### WHAT YOU SHOULD DO
Please determine the number of lines in the material below that contain the word "computer", and state it alone.

--- RECORD EXCERPTS ---

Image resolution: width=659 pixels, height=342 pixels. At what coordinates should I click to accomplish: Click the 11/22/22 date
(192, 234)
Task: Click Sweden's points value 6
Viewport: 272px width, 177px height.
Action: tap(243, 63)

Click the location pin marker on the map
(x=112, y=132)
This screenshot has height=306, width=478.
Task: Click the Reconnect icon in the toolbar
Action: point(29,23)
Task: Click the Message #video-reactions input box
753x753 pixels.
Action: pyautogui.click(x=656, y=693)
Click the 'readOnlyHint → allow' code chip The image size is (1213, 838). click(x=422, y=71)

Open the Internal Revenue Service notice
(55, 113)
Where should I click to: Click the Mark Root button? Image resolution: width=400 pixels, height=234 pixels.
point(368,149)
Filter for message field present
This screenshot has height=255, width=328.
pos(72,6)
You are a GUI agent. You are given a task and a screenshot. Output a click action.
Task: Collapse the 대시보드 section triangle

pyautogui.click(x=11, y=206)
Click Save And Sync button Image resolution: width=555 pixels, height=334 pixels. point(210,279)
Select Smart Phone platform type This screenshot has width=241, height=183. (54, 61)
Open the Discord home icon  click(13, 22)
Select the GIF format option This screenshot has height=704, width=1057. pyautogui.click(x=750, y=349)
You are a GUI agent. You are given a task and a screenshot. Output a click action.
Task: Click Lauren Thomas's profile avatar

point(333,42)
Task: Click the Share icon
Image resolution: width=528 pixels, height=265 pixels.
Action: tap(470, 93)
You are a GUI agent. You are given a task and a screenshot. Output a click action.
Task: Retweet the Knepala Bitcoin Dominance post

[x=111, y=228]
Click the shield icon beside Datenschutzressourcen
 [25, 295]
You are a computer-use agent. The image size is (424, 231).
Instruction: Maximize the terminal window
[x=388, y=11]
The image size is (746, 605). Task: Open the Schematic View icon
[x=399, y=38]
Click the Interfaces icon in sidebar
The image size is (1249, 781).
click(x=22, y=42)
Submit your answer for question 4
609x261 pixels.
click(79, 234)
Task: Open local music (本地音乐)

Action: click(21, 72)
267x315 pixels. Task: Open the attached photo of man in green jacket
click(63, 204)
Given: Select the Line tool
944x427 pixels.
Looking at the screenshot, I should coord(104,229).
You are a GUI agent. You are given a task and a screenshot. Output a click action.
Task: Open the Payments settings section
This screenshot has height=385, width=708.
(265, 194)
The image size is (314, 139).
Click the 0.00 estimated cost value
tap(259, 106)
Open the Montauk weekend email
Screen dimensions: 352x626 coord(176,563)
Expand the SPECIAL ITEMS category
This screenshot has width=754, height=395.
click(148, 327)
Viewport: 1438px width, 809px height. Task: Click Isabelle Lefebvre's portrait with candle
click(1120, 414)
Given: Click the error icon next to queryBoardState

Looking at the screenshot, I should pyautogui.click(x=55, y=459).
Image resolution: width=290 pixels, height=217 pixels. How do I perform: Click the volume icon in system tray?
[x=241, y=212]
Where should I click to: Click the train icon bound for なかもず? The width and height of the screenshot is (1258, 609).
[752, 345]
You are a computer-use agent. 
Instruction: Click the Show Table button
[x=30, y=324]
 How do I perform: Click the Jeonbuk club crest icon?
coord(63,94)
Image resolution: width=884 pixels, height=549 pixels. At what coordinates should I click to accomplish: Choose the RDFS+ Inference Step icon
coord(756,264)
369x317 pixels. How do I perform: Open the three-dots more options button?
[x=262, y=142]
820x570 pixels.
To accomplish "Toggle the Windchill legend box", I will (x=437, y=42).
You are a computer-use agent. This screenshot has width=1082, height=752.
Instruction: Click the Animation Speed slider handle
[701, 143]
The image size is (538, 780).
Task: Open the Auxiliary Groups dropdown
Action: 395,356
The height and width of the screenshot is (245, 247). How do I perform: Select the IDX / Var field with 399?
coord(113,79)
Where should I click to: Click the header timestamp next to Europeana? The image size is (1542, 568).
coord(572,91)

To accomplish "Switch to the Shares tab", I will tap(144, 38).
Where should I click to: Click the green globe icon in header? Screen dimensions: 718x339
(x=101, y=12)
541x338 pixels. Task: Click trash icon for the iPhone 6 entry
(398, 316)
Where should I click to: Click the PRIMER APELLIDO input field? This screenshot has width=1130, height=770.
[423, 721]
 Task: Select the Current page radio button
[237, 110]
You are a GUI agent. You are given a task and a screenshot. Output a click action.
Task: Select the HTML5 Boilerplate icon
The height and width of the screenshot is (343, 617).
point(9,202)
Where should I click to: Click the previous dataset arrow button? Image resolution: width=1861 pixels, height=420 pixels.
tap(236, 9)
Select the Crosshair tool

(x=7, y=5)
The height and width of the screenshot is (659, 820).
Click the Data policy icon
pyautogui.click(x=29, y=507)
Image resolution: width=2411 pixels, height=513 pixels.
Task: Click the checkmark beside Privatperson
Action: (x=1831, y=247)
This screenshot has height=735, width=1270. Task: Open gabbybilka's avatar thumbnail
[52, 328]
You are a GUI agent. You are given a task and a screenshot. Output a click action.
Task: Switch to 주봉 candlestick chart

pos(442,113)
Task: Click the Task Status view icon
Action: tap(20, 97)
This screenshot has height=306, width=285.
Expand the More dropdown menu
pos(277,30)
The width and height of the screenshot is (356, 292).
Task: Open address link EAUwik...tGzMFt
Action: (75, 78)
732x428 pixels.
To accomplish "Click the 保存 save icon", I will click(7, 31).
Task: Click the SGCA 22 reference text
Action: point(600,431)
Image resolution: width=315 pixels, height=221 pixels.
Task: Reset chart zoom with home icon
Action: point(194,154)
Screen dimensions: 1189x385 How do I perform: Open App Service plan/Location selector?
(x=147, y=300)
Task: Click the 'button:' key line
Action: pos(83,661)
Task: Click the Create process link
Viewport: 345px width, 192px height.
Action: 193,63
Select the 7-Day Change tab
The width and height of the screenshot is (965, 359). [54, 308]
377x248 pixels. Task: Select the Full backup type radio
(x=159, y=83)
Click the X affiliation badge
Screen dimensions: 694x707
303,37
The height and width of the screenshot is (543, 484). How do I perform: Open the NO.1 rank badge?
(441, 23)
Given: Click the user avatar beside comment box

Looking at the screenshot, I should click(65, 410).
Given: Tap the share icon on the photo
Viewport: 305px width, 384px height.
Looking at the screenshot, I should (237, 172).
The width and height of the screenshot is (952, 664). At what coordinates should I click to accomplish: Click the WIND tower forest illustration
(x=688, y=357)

---

### OUTPUT FOR THIS EXERCISE
3